David Schechner, leader in local Jewish community, dies at 89
Scion of families rooted in Oheb Shalom founded long-running Talmud class
Staff Writer, New Jersey Jewish News
David Schechner of South Orange and Bradley Beach, a leader of the local Jewish community, died April 12. The cause of death was congestive heart failure. He was 89.
The funeral was held April 15 at Oheb Shalom Congregation in South Orange, where he was a fourth-generation descendant of the synagogue’s founding religious leader, Rabbi Isaac Schwarz. Burial was at the Oheb Shalom Cemetery in Hillside.
In addition to serving as the 26th president of the congregation, Mr. Schechner was a 68-year board member — he began in 1953 upon his marriage, even before he was paying full dues — and the synagogue’s historian. He also sat on the board of the Jewish Historical Society of New Jersey, and served as vice president of national United Synagogue of Conservative Judaism (USCJ) and president of its N.J. region. His involvement in USCJ stemmed naturally from his history with Oheb Shalom, which was among the founding congregations of the national organization.
In 1994 Mr. Schechner founded a weekly Talmud class that still meets today and has regularly drawn more than 30 people. It began in his law offices in West Orange, and over the years it has attracted rabbis to teach and lay people to learn from across the religious spectrum. A rabbi once quipped that the participants, mostly lawyers, asked such tough questions as they wrangled with legal points in the texts being studied that every candidate for rabbinical ordination should be required to teach the class.
Mr. Schechner took the course preparation seriously, and as recently as early April when he was in the hospital, he was insistent about getting readings out to class members. His daughter, Sara Jane Schechner, said that her father never considered not running the class. Now, she pointed out, its future depends on finding a new leader to step up, saying, “That would be a real testament” to her father.

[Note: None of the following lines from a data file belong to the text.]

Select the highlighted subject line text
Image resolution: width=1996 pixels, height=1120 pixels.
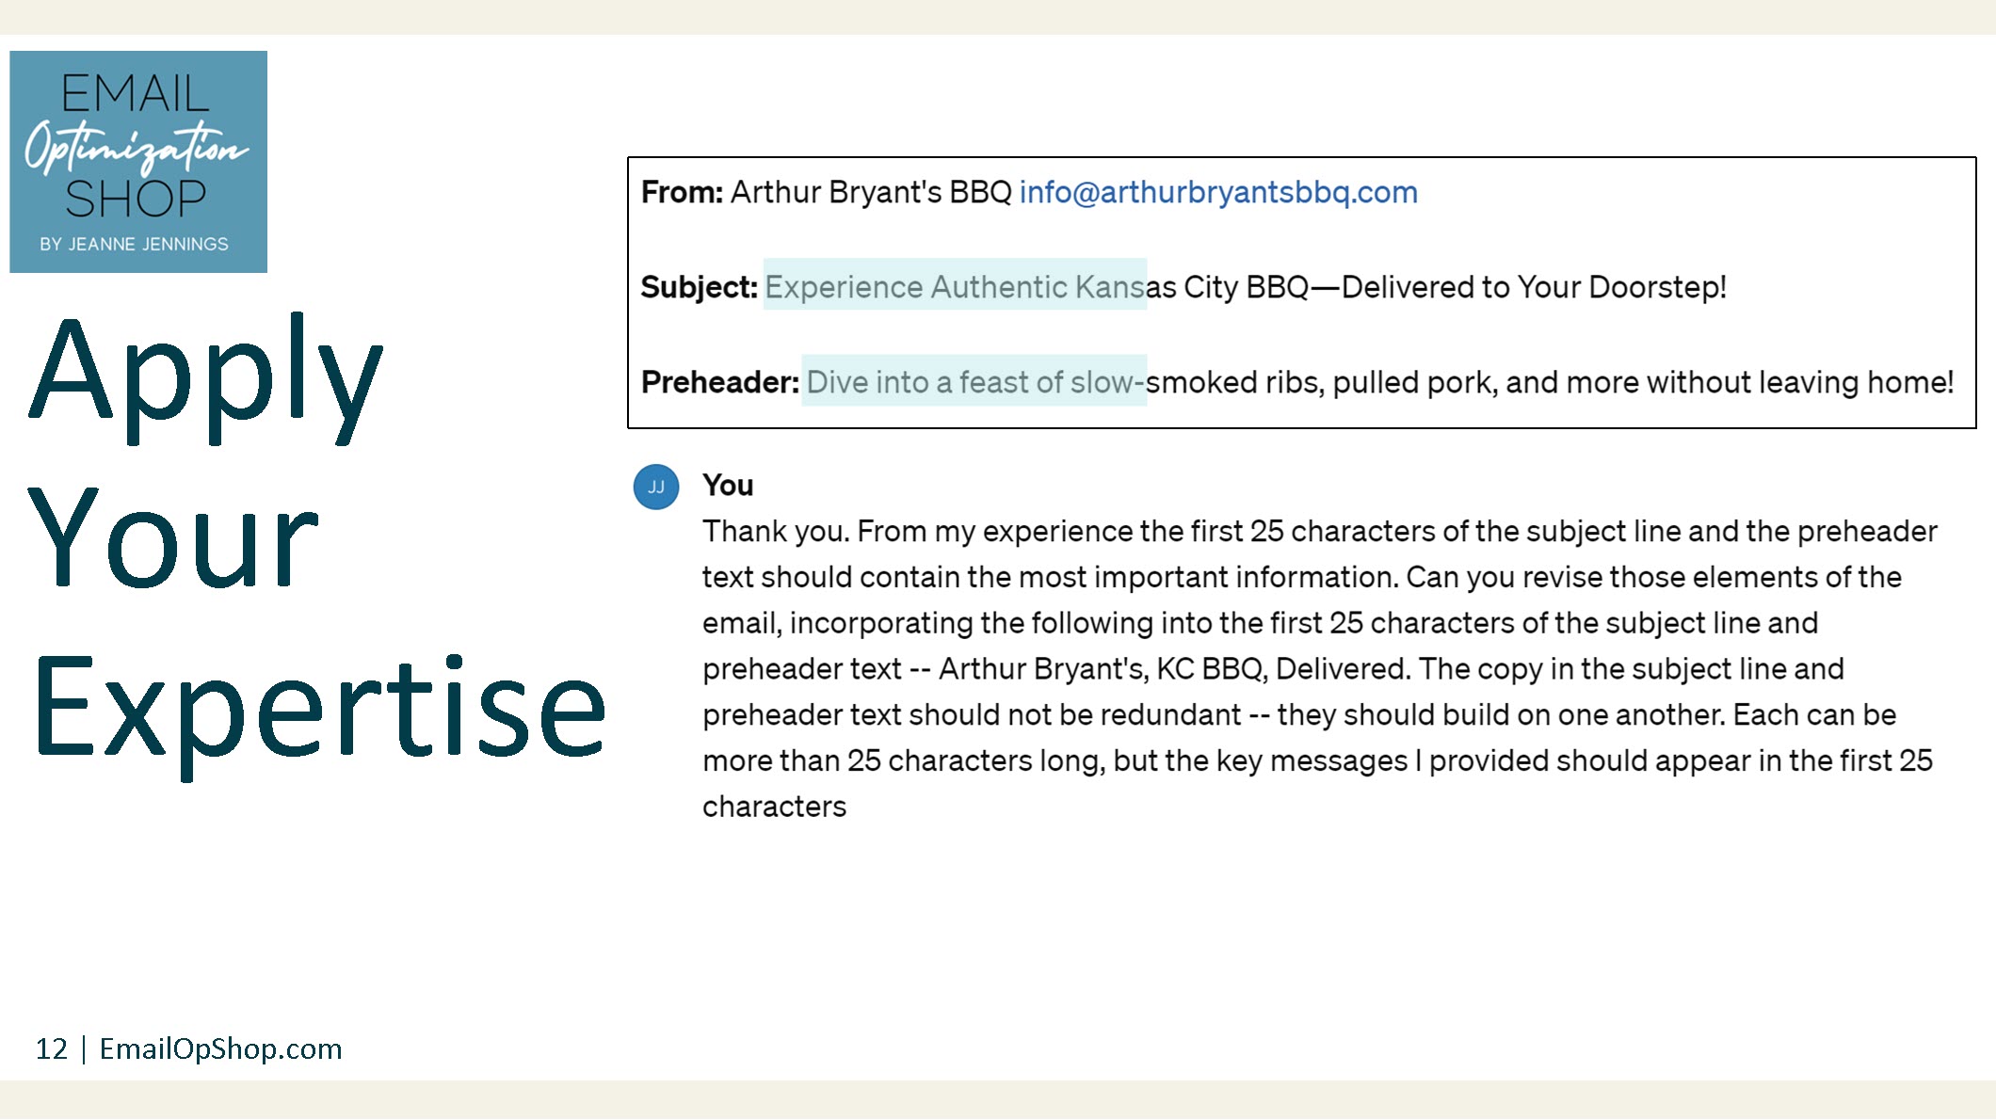point(955,284)
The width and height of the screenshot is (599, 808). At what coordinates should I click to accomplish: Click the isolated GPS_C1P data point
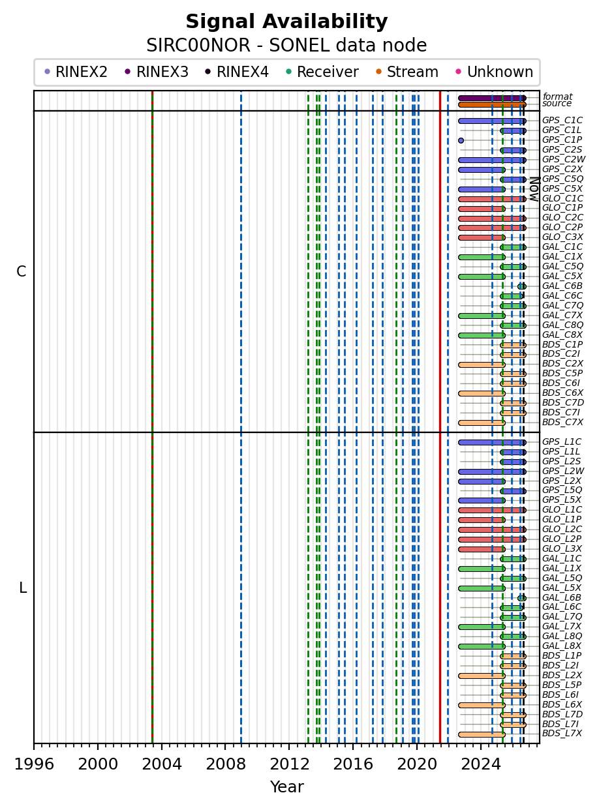(x=461, y=140)
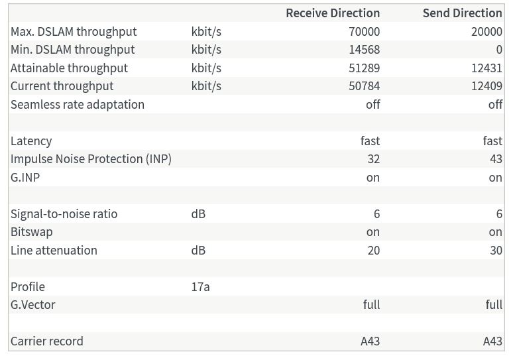Click the Min. DSLAM throughput label
This screenshot has width=511, height=356.
click(x=72, y=50)
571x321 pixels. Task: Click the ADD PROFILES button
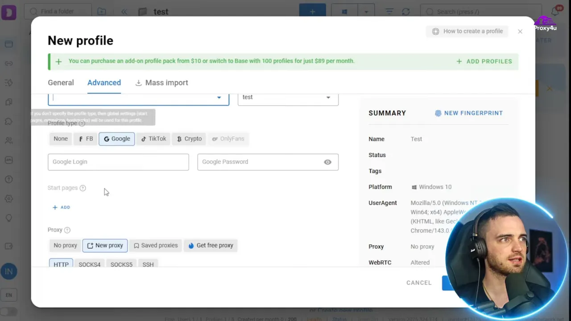pyautogui.click(x=484, y=62)
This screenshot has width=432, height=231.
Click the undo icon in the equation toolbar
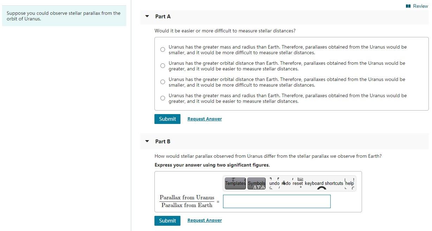275,183
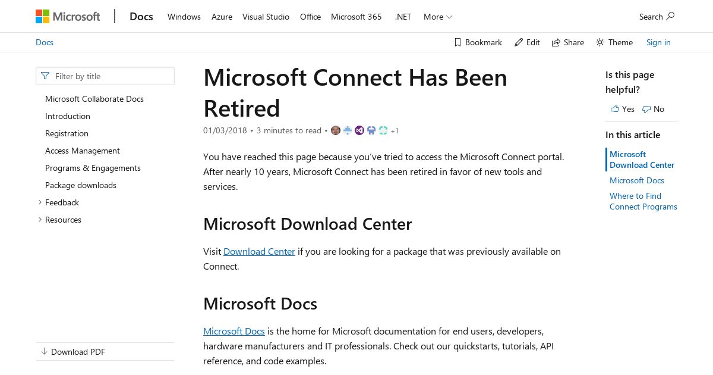Jump to Where to Find Connect Programs

pos(643,201)
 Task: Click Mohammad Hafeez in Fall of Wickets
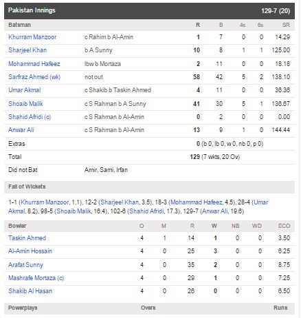pyautogui.click(x=197, y=202)
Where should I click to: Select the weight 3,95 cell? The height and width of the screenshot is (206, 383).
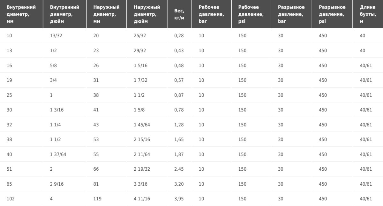tap(179, 199)
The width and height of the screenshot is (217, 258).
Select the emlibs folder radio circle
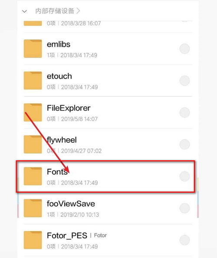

His identity was closely tied to the synagogue where he spent his entire life. “Dad was Oheb Shalom, and Oheb Shalom was Dad,” said his elder son, Paul Sheridan Schechner, a Short Hills resident and a member of Oheb Shalom. That is in part because his father was the first member of the congregation who was both a Schechner and a Schwarz, the scion of two families with deep roots in the Conservative congregation. While Isaac Schwarz, on his mother’s side, was the founding rabbi, the first Schechner to arrive was David’s paternal great-grandfather, a “Johnny-come-lately” to the Oheb scene, quipped Paul, adding, however, that descendants of that first Schechner were usually expected to serve a stint as president.

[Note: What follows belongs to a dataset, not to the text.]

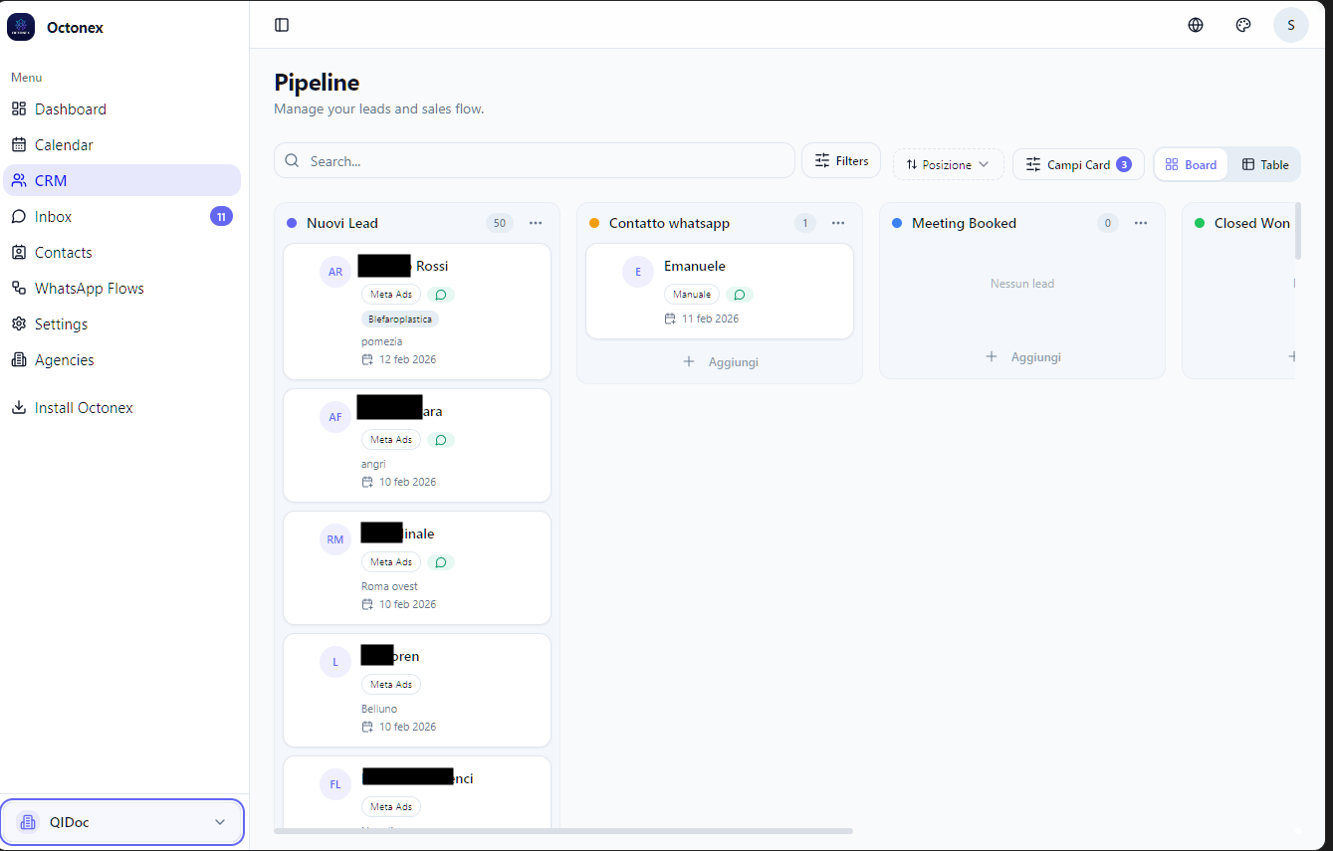Open the Posizione sort dropdown
This screenshot has height=851, width=1333.
tap(948, 163)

Commenting on the proliferation of Schechners and Schwarzes among the Oheb Shalom members, David Schechner used to joke that everyone on the left side of the center aisle were relatives. Because the Schechner and Schwarz sections of the Oheb Shalom cemetery are next to each other, his son said, “I picked a plot that…put him between the two [families]. He was the crossover.”
Born in Newark, Schechner grew up in the Weequahic section of the city and spent his summers in Bradley Beach, where he met his future wife, Norma Nurkin, as a teenager. After earning a B.A. from Lafayette College in Easton, Pa., and a J.D. from Harvard Law School in 1953, he married Norma and then served in the United States Army.
A partner in the West Orange law firm Schechner & Targan, he was proud of his membership in the ACLU and took on many civil rights cases pro bono. It was important to him to “help the downtrodden and the helpless,” his son said. Schechner served as village attorney for South Orange, Essex County’s representative on the ethics committee of the New Jersey State Bar Association, and board president of Orange Memorial Hospital.
He is survived by Norma, his wife of 64 years; daughter Sara Jane Schechner (Kenneth Launie) of Newton, Mass.; sons Paul Sheridan Schechner (Amy) of Short Hills and David Sydney Schechner (Lori) of Lexington, Mass.; and grandchildren Daniel, Alina, Miriam, Jennifer, Naomi, Sheridan Benjamin, Jaime, and Ryan. Also surviving are his brothers, Arthur of West Orange (an Oheb Shalom member), Richard of Manhattan, and William of Berkeley, Calif.
At a 2016 celebration of Schechner’s 87th birthday held during the Talmud class, Rabbi Mark Cooper of Oheb Shalom said, “David has embodied the commitment to regular study in the life he lives…. It’s one thing to pore over the holy books in isolation, by yourself…. To draw others into the study of Torah with you — well, that’s a double, if not a triple, virtue.”